▶ WORK TO COMPLETE
From the entries below, return exactly the lines beginning at the one that contains "This screenshot has width=800, height=557." and ending at the one that contains "You are a GUI", both of them included, and only those lines.

▶ MATERIAL SUPPLIED
■ ■ ■ ■ ■ ■ ■

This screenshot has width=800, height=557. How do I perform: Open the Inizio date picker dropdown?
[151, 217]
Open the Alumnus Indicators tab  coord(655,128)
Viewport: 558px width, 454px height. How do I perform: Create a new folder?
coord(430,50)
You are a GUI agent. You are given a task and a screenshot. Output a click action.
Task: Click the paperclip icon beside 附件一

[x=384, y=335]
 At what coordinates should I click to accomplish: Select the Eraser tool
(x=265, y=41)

■ ■ ■ ■ ■ ■ ■

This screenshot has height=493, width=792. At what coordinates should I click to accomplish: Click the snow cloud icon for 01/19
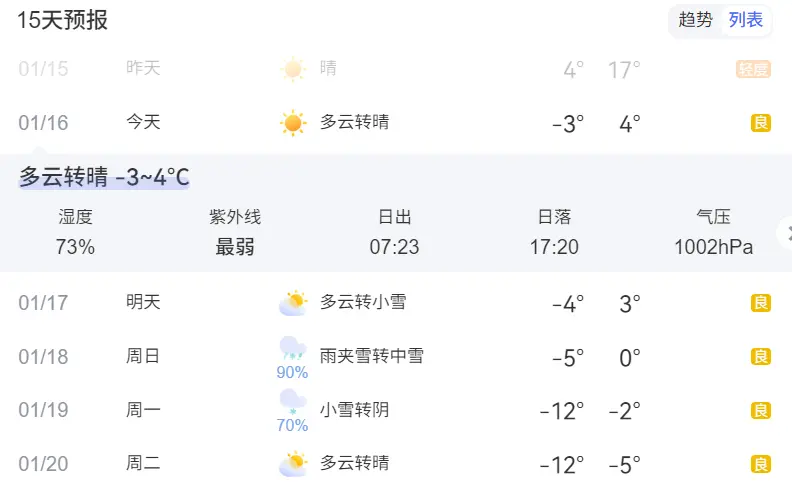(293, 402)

■ ■ ■ ■ ■ ■ ■

▶ ANSWER FOR THE TASK
This screenshot has width=800, height=557. How do I perform: Open the Inizio date picker dropdown?
[151, 217]
Open the Alumnus Indicators tab  coord(655,128)
Viewport: 558px width, 454px height. How do I perform: Create a new folder?
coord(430,50)
You are a GUI agent. You are given a task and a screenshot. Output a click action.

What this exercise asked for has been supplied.